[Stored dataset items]
------------------------------------------------------------

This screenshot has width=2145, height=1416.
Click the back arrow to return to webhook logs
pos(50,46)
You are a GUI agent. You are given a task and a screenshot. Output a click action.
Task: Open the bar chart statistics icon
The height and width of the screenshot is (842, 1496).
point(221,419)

------------------------------------------------------------

## [WHAT IS BEING ASKED]
All the records above must be transcribed without a single change to any word.

## [SOLUTION TO THIS PROBLEM]
This screenshot has width=2145, height=1416.
Click the back arrow to return to webhook logs
pos(50,46)
You are a GUI agent. You are given a task and a screenshot. Output a click action.
Task: Open the bar chart statistics icon
The height and width of the screenshot is (842, 1496).
point(221,419)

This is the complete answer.